Human rights: more than avoiding tortureBMJ 2003; 326 doi: https://doi.org/10.1136/sbmj.0306216 (Published 01 June 2003) Cite this as: BMJ 2003;326:0306216
- César Augusto Ugarte Gil, sixth year medical student1
Despite medical students often having good relationships with their patients, we sometimes forget about a patients humanity. Consciously or unconsciously, we talk about patients as “complicated cases,” “textbook cases,” or “journal cases.” If we were a patient, would we like being talked about like that?
We form these attitudes at home, at university, in clinics, in our social lives—in all aspects of our world. How can we avoid these types of attitude? Something that is often forgotten in our medical education is teaching human rights.
We tend to think of human rights as liberty of expression and struggle against torture. But we forget that one fundamental human right is the right to health; as health professionals we must collaborate to preserve it, as agreed more than 50 years ago.1
Three important points need thought.2 Firstly, do the politics of health have a negative or positive effect on human rights? Secondly, violations of other human rights can affect health. And thirdly, promotion and protection of health and human rights are closely linked.

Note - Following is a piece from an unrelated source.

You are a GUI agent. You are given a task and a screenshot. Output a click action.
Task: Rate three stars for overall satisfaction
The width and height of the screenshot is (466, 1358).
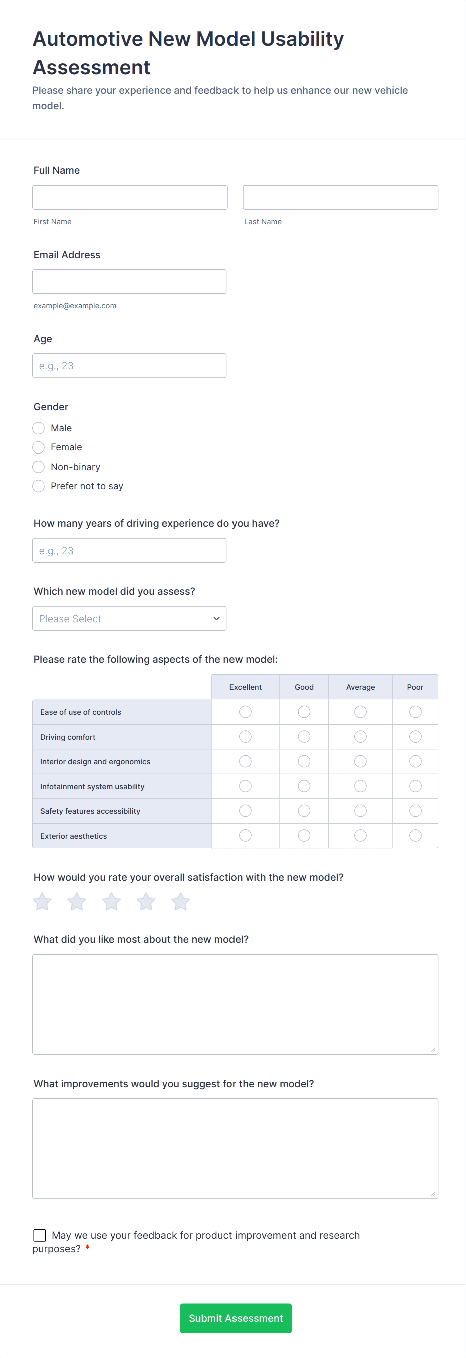coord(111,902)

Consciously or unconsciously, we talk about patients as “complicated cases,” “textbook cases,” or “journal cases
“Everyone has the right to have a standard way of living appropriate for the health and well being of themselves and of their family, including food, clothing, housing, and medical care and other necessary social services, and the right to security in the case of unemployment, sickness, disability, widowhood, elderly and other lack of livelihood in circumstances beyond his or her control.”3
Patients rights include:
Exercising these rights without regard to gender, cultural, economic, educational, or religious background, or the source of payment for care, and with respect and sensitivity for the psychosocial, spiritual, and cultural values that impact on the patients response to qcare
Receiving considerate and respectful care
Knowing the name of the physician who has primary responsibility for them and all others involved in their care
Being told about their illness in terms they can understand
Having information about any proposed treatment or procedure in order to give informed consent or to refuse
Participating actively in decisions regarding their care, including the right to refuse treatment
Confidentiality and privacy
Getting reasonable responses to any reasonable requests made for service
Being able to leave the hospital even against the advice of doctors
Having reasonable continuity of care
The right to refuse to take part in research
Examining and receiving an explanation of the bill regardless of source of payment
Knowing which hospital rules and policies apply to the patients conduct
That these rights apply to those who make decisions on behalf of the patient—a parent, guardian or other representative recognised by law.
Just as medical knowledge is about a whole person, human rights should be inherent in all courses
Several of these rights are elementary and refer to the basic dignity of the patient. But these are commonly not respected, showing how important it is to teach medical students about human rights. But how do we achieve this?
Teaching human rights with ethics courses at university is not enough. Just as medical knowledge is about a whole person, human rights should be inherent in all courses. This does not mean that human rights should be taught with cardiology lectures. It means that when we practise, we are respectful upholders of human rights, and that in professional practice this becomes habit. Students learn more in their practice with patients, and in that practice they gain most knowledge.
Medical schools should understand the importance of teaching human rights to medical students and ensure that staff are trained to integrate the ideas with their teaching.